We have all treated what we see when a definitive diagnosis is not clear, however, being critical of your diagnosis, treatment and outcomes is essential. So, what does being critical mean? Evidence based practice allows this critique but what does that actually mean? The term evidence-based practice (EBP) has been developed from the term evidence-based medicine, and a commonly used definition is the conscientious, explicit, and judicious use of current best evidence in making decision about the care of individual patients (Sackett et al. 1996). The definition suggest that a practitioner must integrate the best research available, their clinical experience, and most importantly, patient choice. In theory, theory and practice are the same, in practice they are not!
If you treat the symptoms and it resolves, it does not mean that then you can diagnose based on the response to a treatment and vice-versa. We must all ensure that we do not cut corners in diagnosis of conditions by having a hypothesis based on bias which is inevitable sometimes. Being biased by a previous experience, a recent course or paper you have seen, or a pre-diagnosed patient is normal, but it our responsibility to challenge these preconceptions and rule out any other possible condition rather than test things that support this hypothesis.

There are an awful lot of special tests that are used in diagnosing conditions, but we have been finding more and more that many of them are not reliable in diagnosis or ruling in or out conditions. Using clusters of specific tests has been found more valid but even so, you must select the right cluster based on the evidence. This is a task that takes some research and time, but allows for practice to be meaningful making it worth the time.

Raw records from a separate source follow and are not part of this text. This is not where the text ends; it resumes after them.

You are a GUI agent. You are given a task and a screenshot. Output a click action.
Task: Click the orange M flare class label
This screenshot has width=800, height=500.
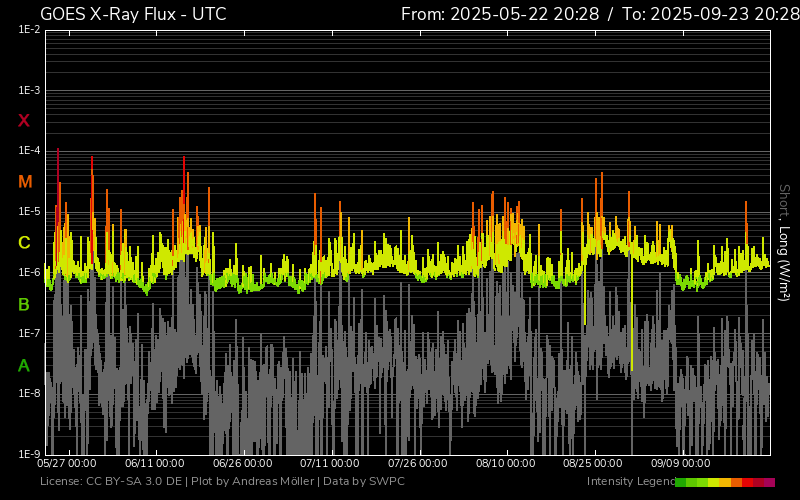click(25, 182)
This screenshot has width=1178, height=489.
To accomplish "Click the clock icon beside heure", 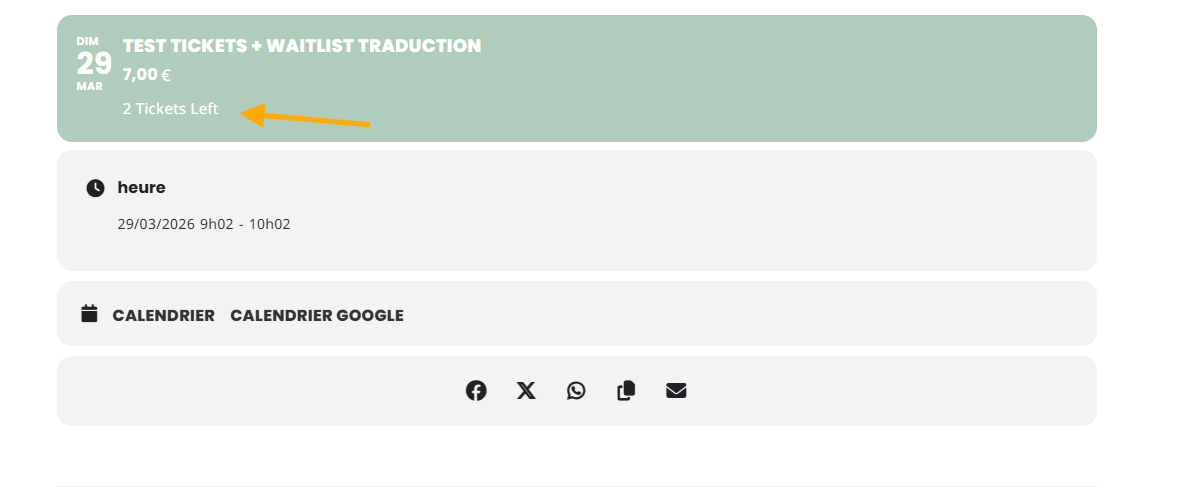I will click(x=95, y=188).
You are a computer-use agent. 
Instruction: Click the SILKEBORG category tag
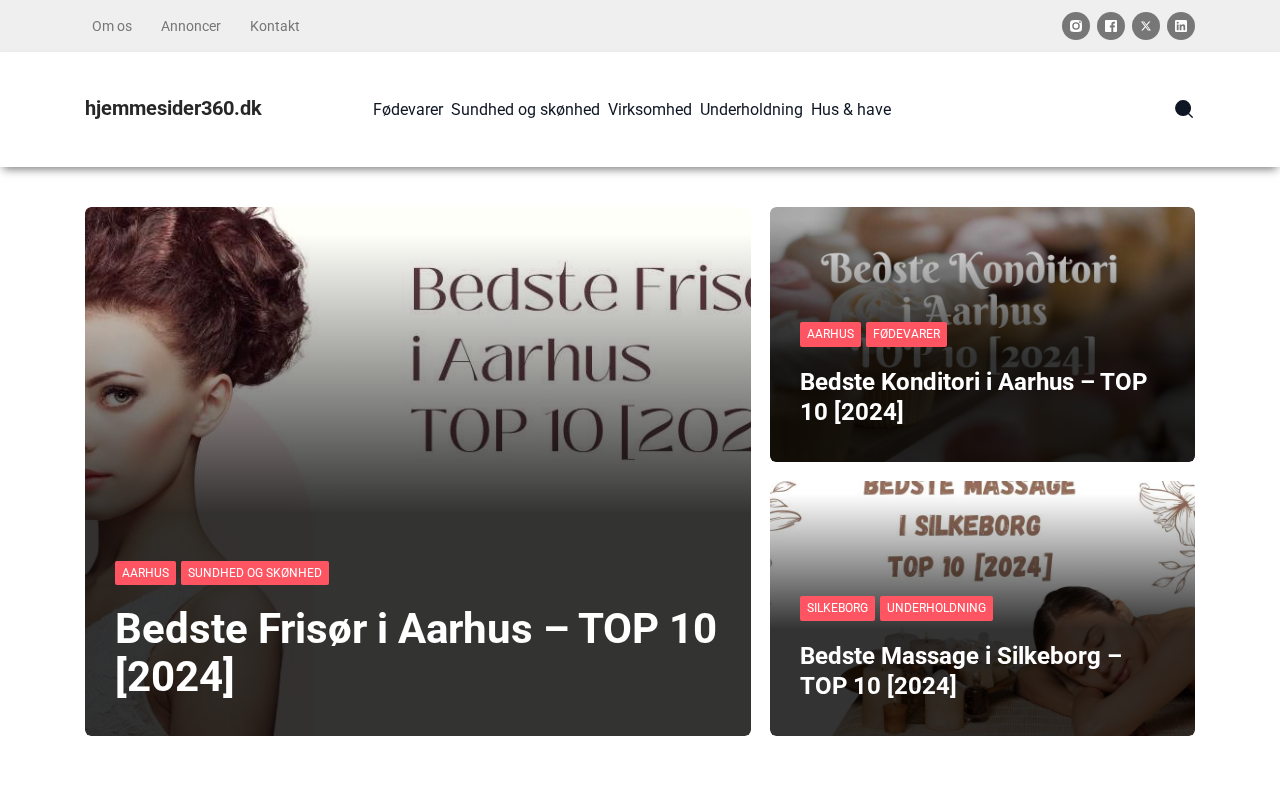(837, 608)

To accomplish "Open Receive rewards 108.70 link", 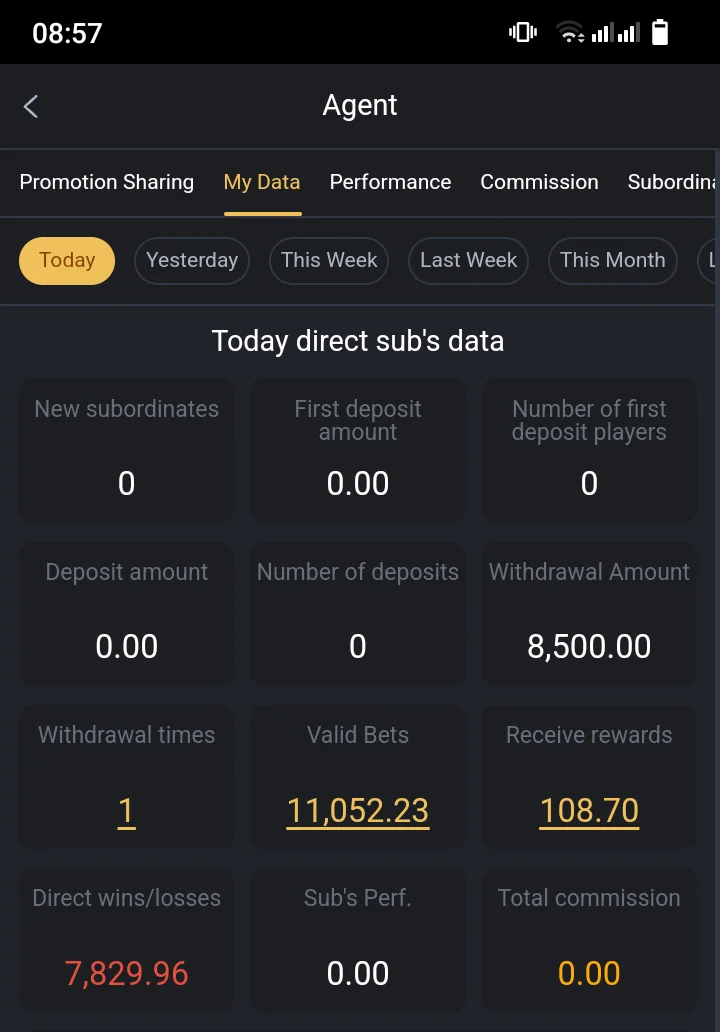I will pos(589,812).
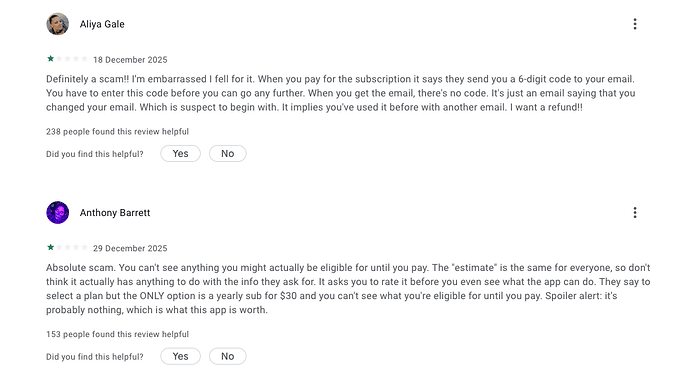
Task: Vote No on Anthony Barrett's review
Action: click(x=228, y=356)
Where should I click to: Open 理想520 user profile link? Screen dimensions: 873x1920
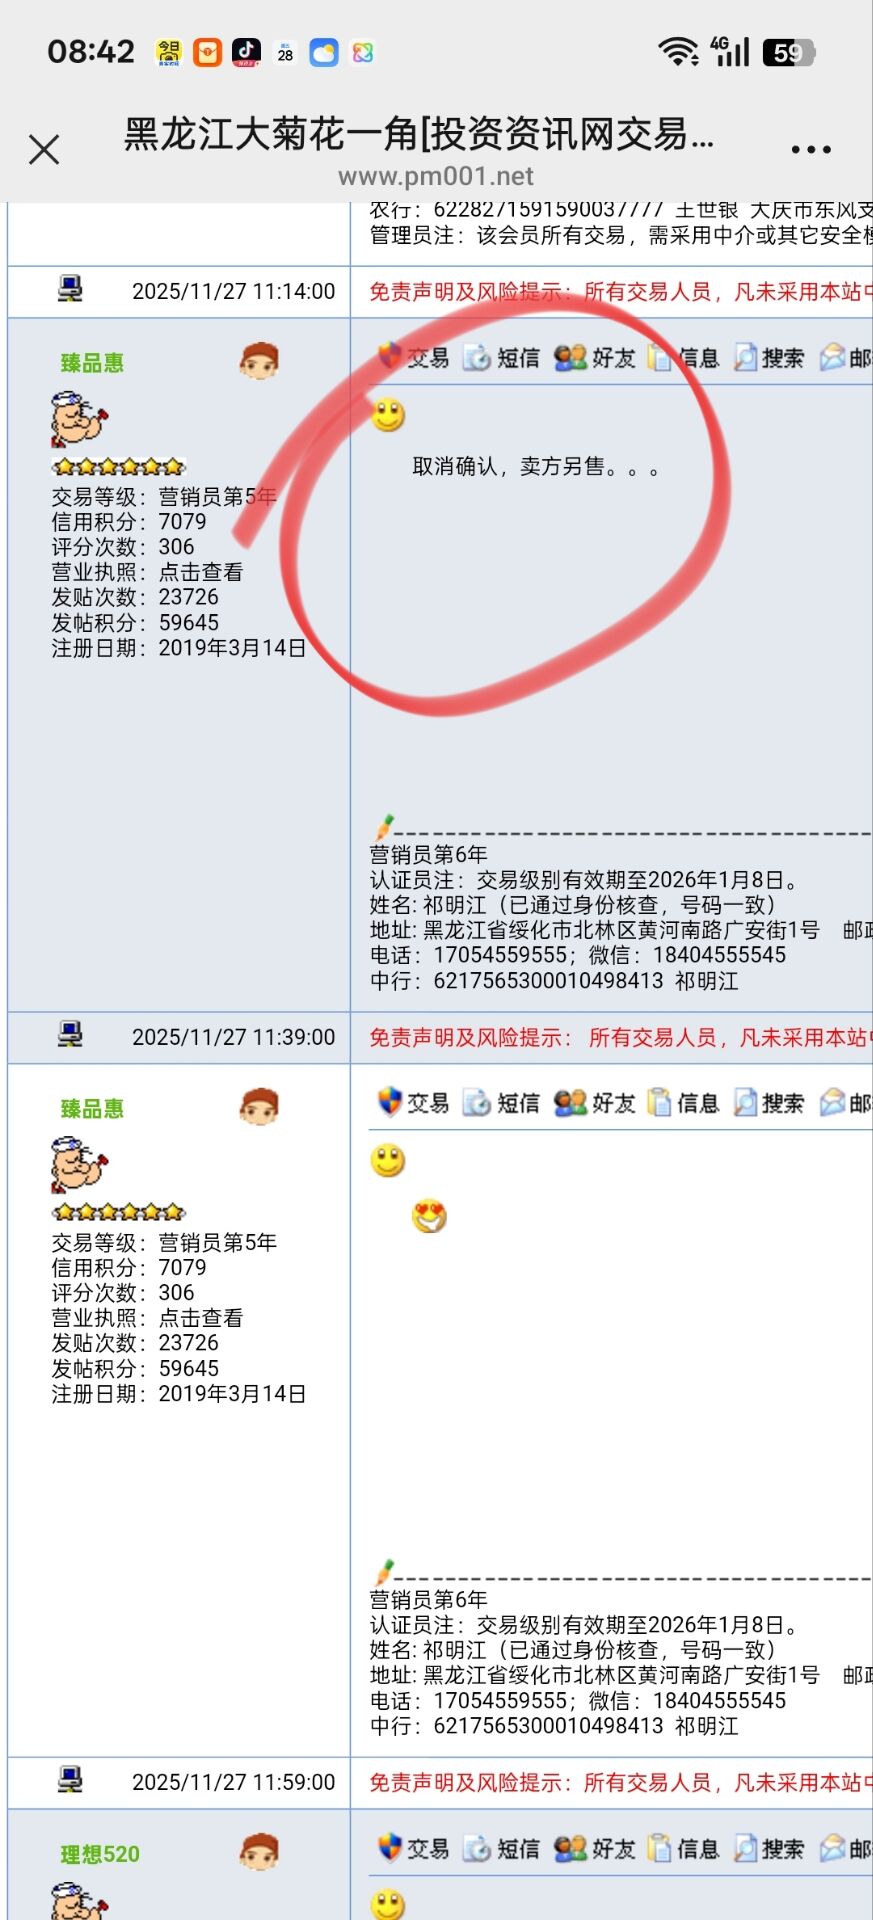pos(100,1854)
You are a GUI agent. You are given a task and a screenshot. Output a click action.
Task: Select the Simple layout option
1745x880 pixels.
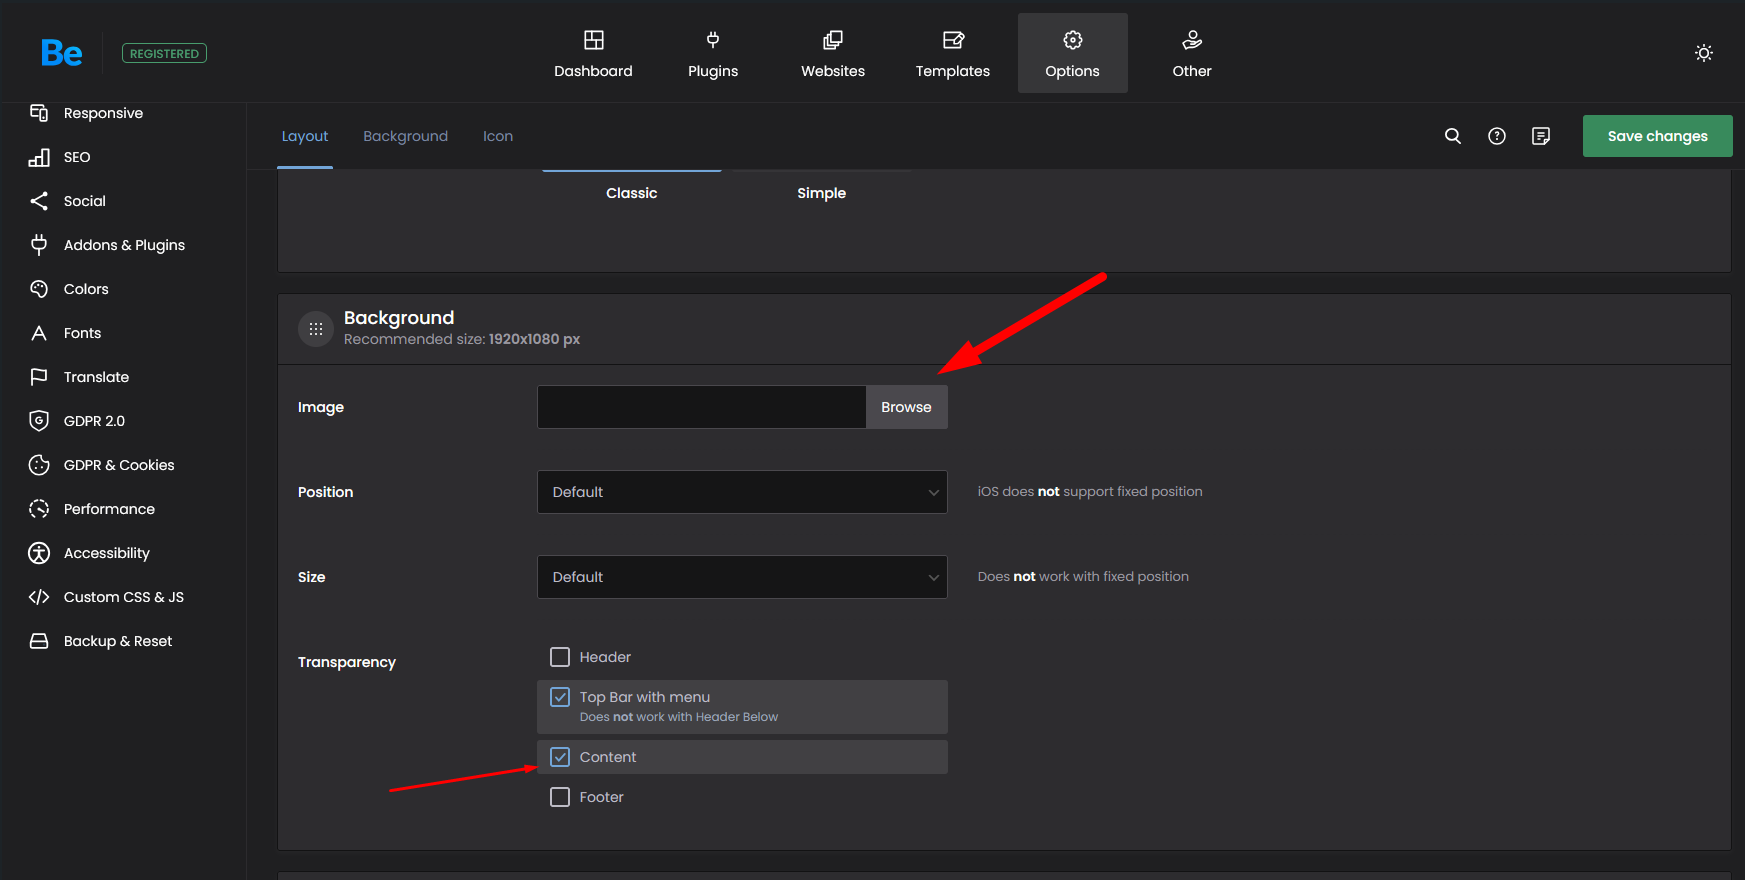(821, 193)
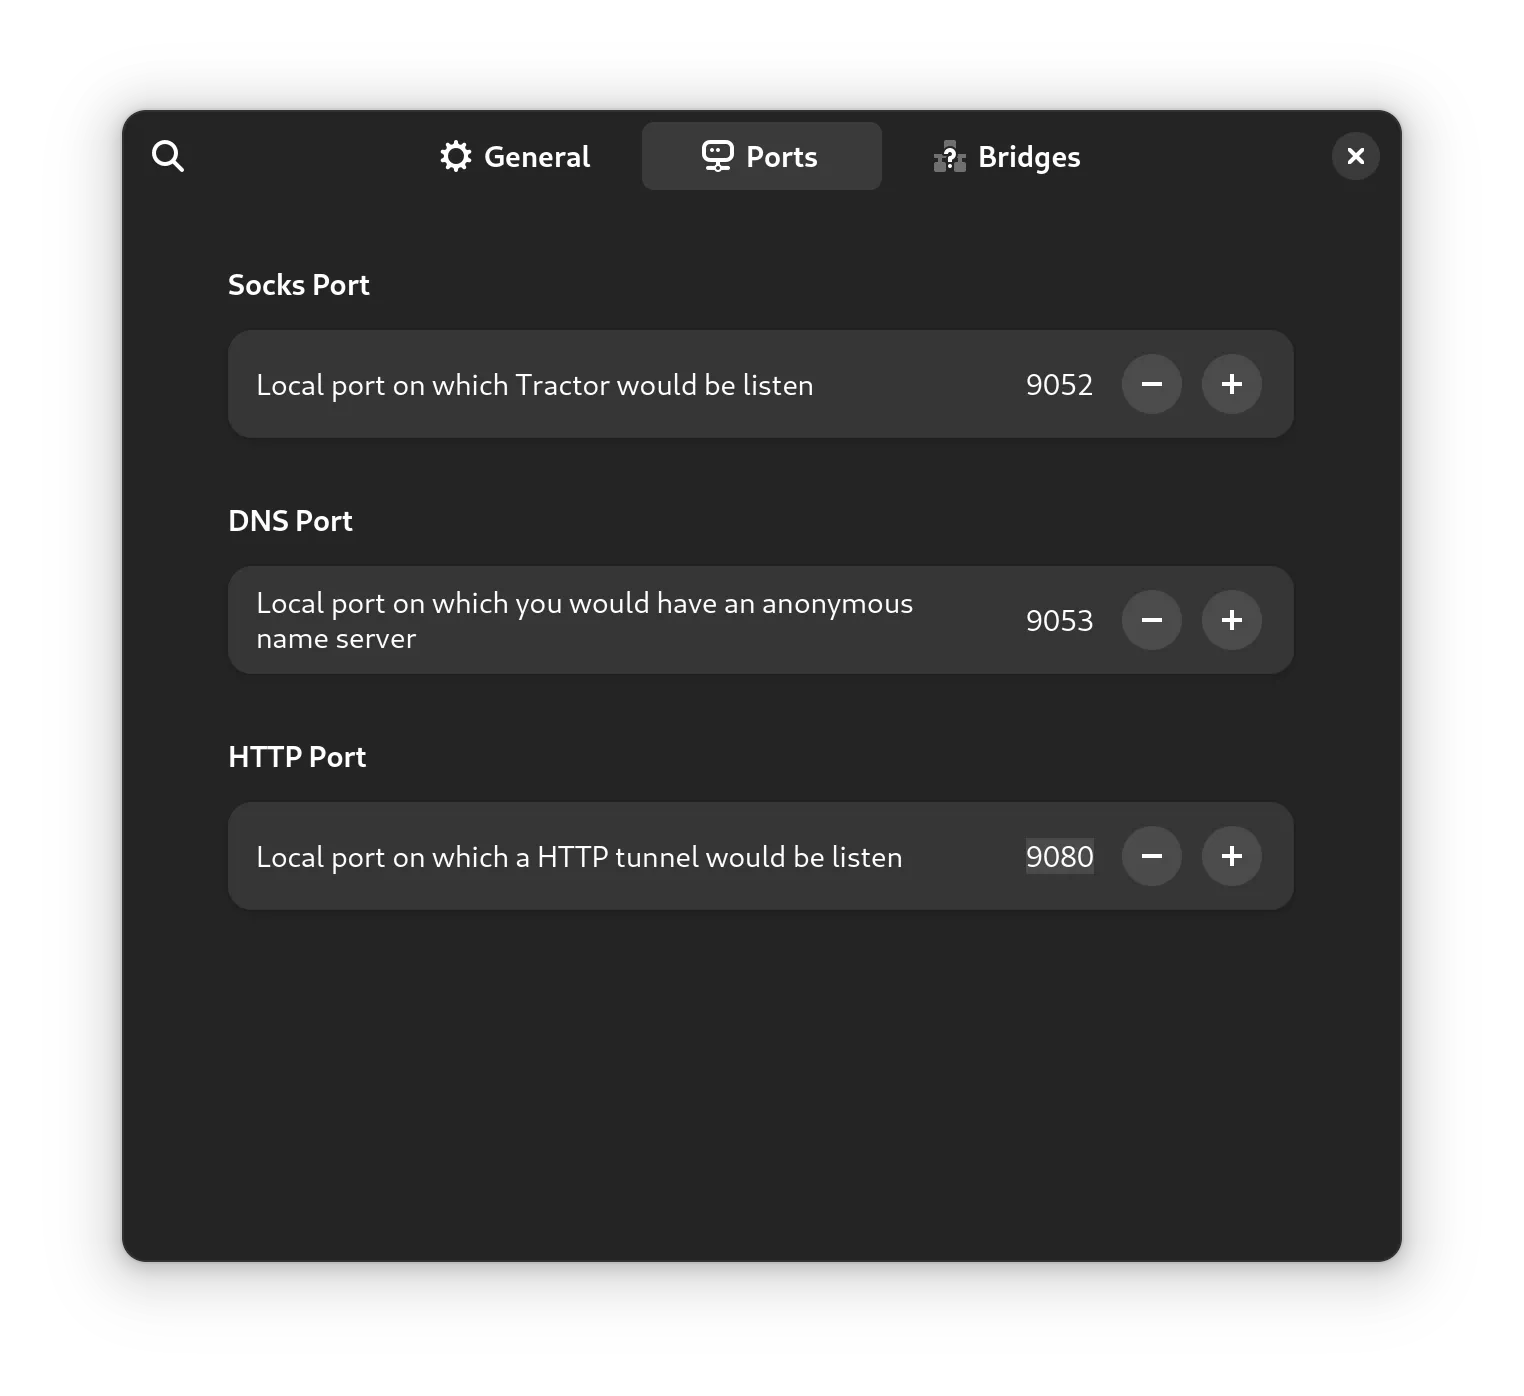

As a physiotherapy department at Millfield Institute of Sport and Wellbeing (MISW), we want to ensure that the diagnosis, practice and treatment is all based on the most current evidence. Our aim is to support our treatment with facts and evidence and ensure we are offering the most effective and purposeful treatment techniques. Most importantly, we offer this information to our pupils to allow them to make an informed choice on their treatment pathway. We use testing to explain results and return to play protocols to pupils and this allows them to be on board with our joint decision making and trust our judgment and in turn allows a better rapport with pupils and greater compliance. We must remember we are not all-knowing and that we need to ensure we are critical of evidence presented, but most importantly, be critical of ourselves. In practice, it is the ability to balance theory and practice to optimise the best outcome for the pupil.